L’histoire de l’informatique depuis lors est celle de la numérisation de toute chose et de la croissance exponentielle de la quantité d’entités formelles et idéelles (l’univers numérique aujourd’hui équivaut aux capacités de stockage de plus de 60 milliards de SSD de 1 To), définitivement hors de prise de l’intellect humain (la suite logicielle de Google compte plus de 2 milliards de lignes de code), qui ne peuvent plus être traitées que par la machine elle-même, dont la puissance de calcul est elle-même en croissance exponentielle (le seul ordinateur Frontier de HewlettPackard est capable de plus d’un milliard de milliards d’opérations par seconde). Mais elle est aussi celle de l’emprise tentaculaire de cet univers numérique sur les hommes réels, en chair et en os  : il y a aujourd’hui plus de 5,16 milliards d’internautes qui sont connectés en moyenne 6h37 par jour, dont 2h30 sur les réseaux sociaux ; 5,44 milliards de personnes ont un téléphone mobile auquel elles consacrent 4h48 par jour. L’écriture alphabétique en Grèce ancienne a permis l’avènement d’une « raison graphique » (Jack Goody) qui a puissamment contribué à structurer la rationalité ; les langages informatiques ont établi le règne d’une raison numérique dont les effets sont tout aussi considérables. L’informatique est en cela un « fait social total » (Mauss), qui a profondément reconfiguré la politique, la justice, la médecine, l’enseignement, les relations sociales et familiales, le rapport au temps et à l’espace, la pensée partout et toujours soumise à l’impératif du calcul de toute chose.
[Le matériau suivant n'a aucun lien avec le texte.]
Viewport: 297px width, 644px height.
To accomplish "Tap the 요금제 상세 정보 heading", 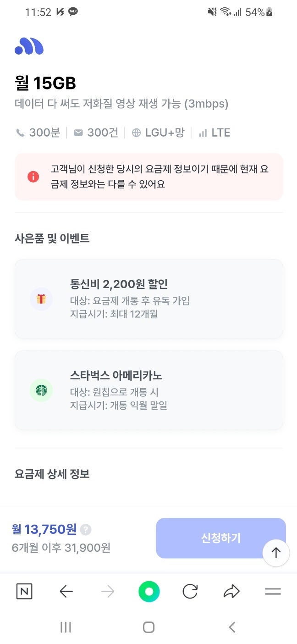I will pyautogui.click(x=52, y=474).
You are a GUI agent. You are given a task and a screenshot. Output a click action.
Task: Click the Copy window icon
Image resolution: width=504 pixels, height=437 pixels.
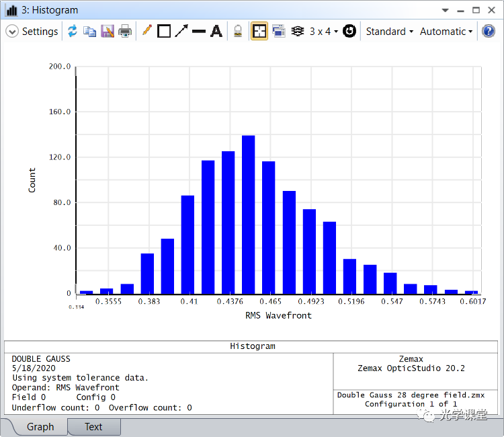pyautogui.click(x=89, y=32)
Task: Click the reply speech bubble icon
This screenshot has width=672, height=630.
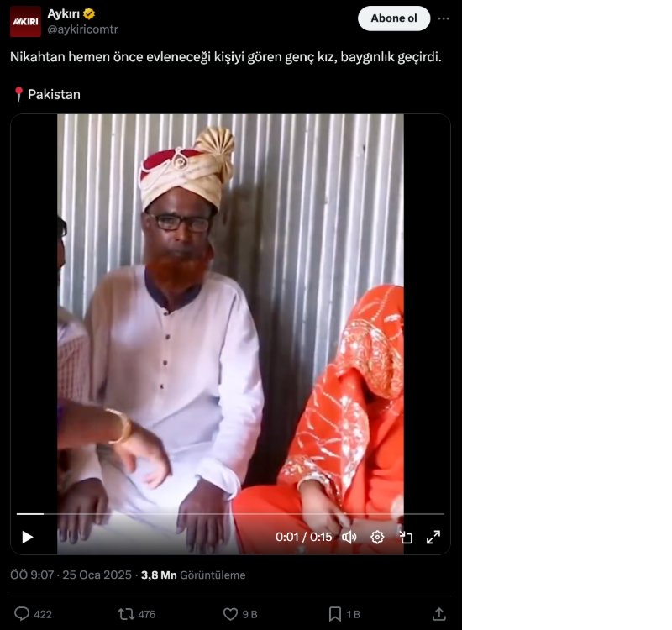Action: tap(23, 614)
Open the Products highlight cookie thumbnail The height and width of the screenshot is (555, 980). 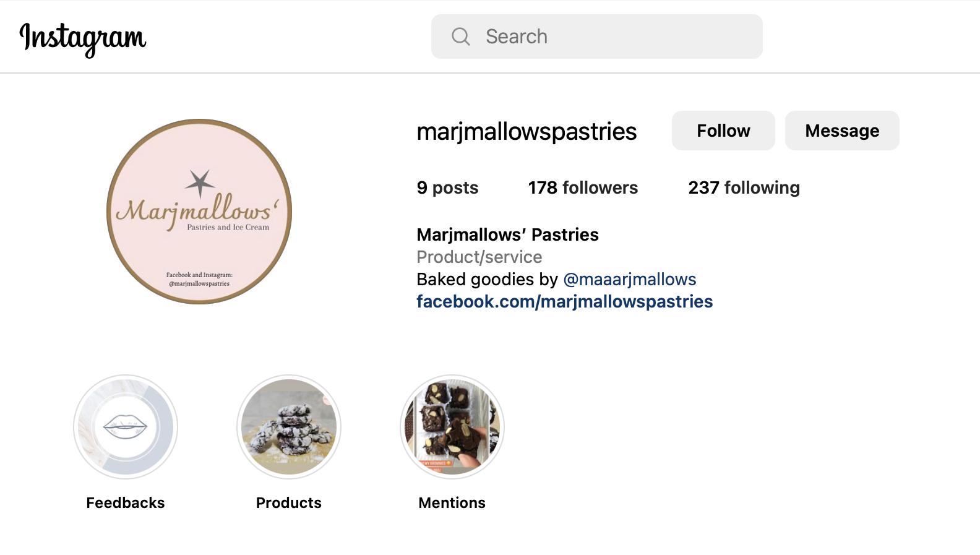pos(289,427)
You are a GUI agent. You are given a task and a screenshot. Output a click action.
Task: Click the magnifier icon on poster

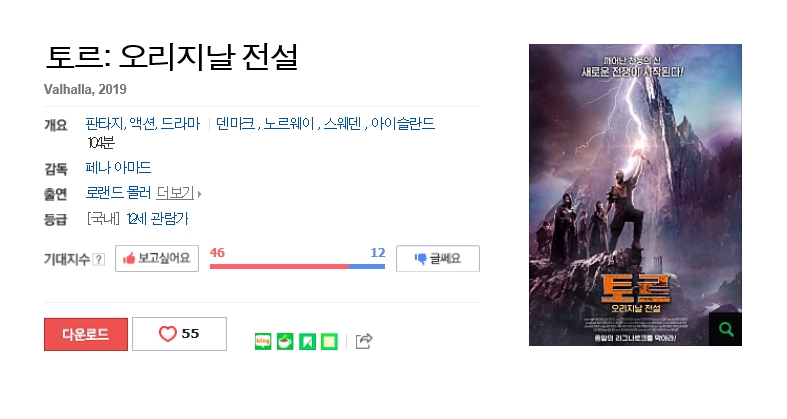pos(725,329)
La fonction cybernétique de l’informatique se manifeste aujourd’hui dans la « régulation algorithmique », et qui consiste à déléguer à des logiciels (raison numérique) les fonctions de l’administration (raison graphique) : ainsi le code tend à se substituer à la loi, et la machinerie de l’État — dont l’inefficacité que lui reprochent ses critiques néolibérales était la plus grande vertu — se trouve remplacé par la machinerie informatique — dont l’efficacité est le plus grand danger.

Il y a aujourd’hui plus de 5,16 milliards d’internautes qui sont connectés en moyenne 6h37 par jour, dont 2h30 sur les réseaux sociaux ; 5,44 milliards de personnes ont un téléphone mobile auquel elles consacrent 4h48 par jour.

Jean Vioulac

L’« intelligence artificielle » n’est donc pas un outil que les informaticiens auraient bien en mains, elle définit le régime ontologique d’une époque fondée sur une raison numérique automatisée en laquelle s’accomplit la rationalité que Leibniz avait conçu comme mens ordinatrix, « esprit ordinateur », et Platon comme noûs kubernétikos, « intelligence gouvernatrice », ou « intellect cybernétique » ; elle est l’avènement de « l’âme artificielle » d’un nouveau Léviathan, masse colossale de données numérisée autorégulée par une puissance de calcul démesurée, et qui conquiert des capacités toujours nouvelles et des pouvoirs toujours plus grands.

L’Esprit de l’autodestruction et du néant

Vladimir Vernadski a le premier, dans le livre éponyme de 1929, parlé de « biosphère » pour circonscrire la couche du système terre définie par le vivant, mais il a aussi proposé le concept de « noösphère » (grec nóos, intelligence) pour souligner qu’avec l’homme s’était ajouté tout un univers intellectuel et spirituel, qui lui-même avait un impact sur le système terre ; il avait vu dès 1924 que l’homme était devenu une nouvelle force géologique, non pas en tant qu’être vivant cependant, mais en tant qu’être intelligent : il a ainsi conclu en 1943 que « la noösphère est un nouveau phénomène géologique sur notre planète. En elle, pour la première fois, l’homme devient une force géologique à grande échelle ». Ainsi s’élucide l’identité d’essence des deux phénomènes décrits par Emmanuel Carrère : le désastre climatique est le déchaînement de la puissance d’atomisation de la raison numérique, en quoi notre époque est Logocène, mais le lógos ne peut devenir puissance dominante que parce qu’il est devenu logiciel d’une Machinerie planétaire et s’est ainsi lui-même autonomisé et automatisé, y a par là même conquis son ipséité (autós) ; la noösphère, qui est depuis lors devenue infrastructure réelle dans le dispositif informatique planétaire, est ainsi la puissance qui se déchaîne contre la biosphère.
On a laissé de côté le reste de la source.